• Exercise directions:
Would you reproduce the entries exactly, including every line?

[[ Data shown open ]]

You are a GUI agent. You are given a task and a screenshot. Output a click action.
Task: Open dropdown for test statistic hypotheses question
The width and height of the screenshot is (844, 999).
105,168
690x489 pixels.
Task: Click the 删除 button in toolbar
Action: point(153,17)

[[ Data shown closed ]]

• Completed exercise:
You are a GUI agent. You are given a task and a screenshot. Output a click action.
Task: Open dropdown for test statistic hypotheses question
The width and height of the screenshot is (844, 999).
105,168
690x489 pixels.
Task: Click the 删除 button in toolbar
Action: point(153,17)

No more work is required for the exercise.